Mary Smith (née Kelsey) Peake(1823-February 22, 1862), an American teacher and humanitarian, is best known for having taught children of former slaves under the Emancipation Oak tree in 1861, the first educational effort from which grew Hampton University.
Mary Smith Peake was a free citizen of the Commonwealth of Virginia. She was born Mary Smith Kelsey in Norfolk, Virginia. Her father was an Englishman and her mother was a free black woman. When Mary was six, her mother sent her to Alexandria (then part of the District of Columbia) for the purpose of attending school. She remained there in school for about ten years, until a law of the United States Congress was enacted to the effect that the law of Virginia in relation to free mixed people should prevail in the District of Columbia. (This was several years before Alexandria was retroceded to Virginia in 1846). The new law closed all schools for mulattos in that city, as in Virginia (and other Southern states), after the Nat Turner Rebellion of 1831, and prior to Reconstruction after the Civil War, it was unlawful to educate non-whites. Thus, Mary was compelled to leave the school as she was from Virginia.
When sixteen years old, having finished her education, she returned to her mother, at Norfolk, where Mary secretly taught slaves for years. She founded an organization called the Daughters of Zion. The focus of this organization was to give assistance to the poor and the sick. She was a member of the First Baptist Church of Norfolk. She supported herself by making clothes and teaching. In 1851, she married Thomas Peake, a free Black. They had a daughter named Hattie whom they called "Daisy".
During the American Civil War (1861-1865), nearby Fort Monroe remained in Union hands, and became a place of refuge for escaped slaves seeking asylum, who were commonly referred to as "contraband", a legal status which prevented them from being returned to Confederate owners. They built the Grand Contraband Camp near but outside the protection of Fort Monroe. Mrs. Peake was asked to help teach, and began doing so on September 17, 1861 under the famous tree, which was located several miles outside of the protective safety of Fort Monroe in Phoebus, a small town in Elizabeth City County. Soon, sponsored by the American Missionary Association, she was teaching in the Brown Cottage, the seed from which Hampton Institute (and later Hampton University) would grow. Mary Peake's school included more than fifty children during the day and twenty adults at night. She became seriously ill but would not rest. On Washington's birthday in 1862 she died of tuberculosis. In 1863, the Virginia Peninsula community gathered under this tree to hear the first Southern reading of President Abraham Lincoln's Emancipation Proclamation.

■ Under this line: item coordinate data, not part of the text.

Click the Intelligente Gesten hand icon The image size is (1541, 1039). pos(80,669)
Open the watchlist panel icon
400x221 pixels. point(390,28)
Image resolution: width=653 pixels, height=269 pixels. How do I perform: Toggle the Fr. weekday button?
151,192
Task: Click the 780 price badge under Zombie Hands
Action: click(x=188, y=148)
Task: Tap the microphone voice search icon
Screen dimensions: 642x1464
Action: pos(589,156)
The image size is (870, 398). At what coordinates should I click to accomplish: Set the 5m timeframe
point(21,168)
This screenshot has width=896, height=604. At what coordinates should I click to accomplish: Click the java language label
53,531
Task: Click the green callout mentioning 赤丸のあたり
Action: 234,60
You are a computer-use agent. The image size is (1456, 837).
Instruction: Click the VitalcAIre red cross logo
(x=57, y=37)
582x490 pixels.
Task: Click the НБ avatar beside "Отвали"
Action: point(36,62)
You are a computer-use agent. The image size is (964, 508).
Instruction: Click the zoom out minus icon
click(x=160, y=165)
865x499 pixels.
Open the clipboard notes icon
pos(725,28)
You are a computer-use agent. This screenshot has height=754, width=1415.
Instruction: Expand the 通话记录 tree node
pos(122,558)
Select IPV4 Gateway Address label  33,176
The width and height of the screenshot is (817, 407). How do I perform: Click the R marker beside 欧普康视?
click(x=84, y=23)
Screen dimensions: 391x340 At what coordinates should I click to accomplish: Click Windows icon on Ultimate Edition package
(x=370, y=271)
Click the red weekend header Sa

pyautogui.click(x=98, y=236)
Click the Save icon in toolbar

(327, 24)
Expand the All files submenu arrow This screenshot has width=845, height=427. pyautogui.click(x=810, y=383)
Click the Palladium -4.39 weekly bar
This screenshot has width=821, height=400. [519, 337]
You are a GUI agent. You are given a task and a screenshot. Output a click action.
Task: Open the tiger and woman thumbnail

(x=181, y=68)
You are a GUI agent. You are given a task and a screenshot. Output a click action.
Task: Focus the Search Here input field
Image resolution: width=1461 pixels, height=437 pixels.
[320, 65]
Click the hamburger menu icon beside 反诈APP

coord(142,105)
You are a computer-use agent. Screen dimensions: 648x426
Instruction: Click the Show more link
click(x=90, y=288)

In modern times, the historic Emancipation Oak (at least 140 years old now) is located on the campus of Hampton University in what is now the City of Hampton, Virginia. It is designated one of the 10 Great Trees of the World by the National Geographic Society and is a National Historic Landmark.
The Mary Peake Center of Hampton Public Schools is named in her honor. According to its website, it is a "center for gifted children dedicated to providing a comprehensive set of experiences for those children who by nature of their complex processing abilities, require a fully differentiated educational environment."
Mary Peake Boulevard in Hampton was also named in her honor.
A book about her, Mary S. Peake, the Colored Teacher at Fortress Monroe was written shortly after her death by Reverend Lewis C. Lockwood.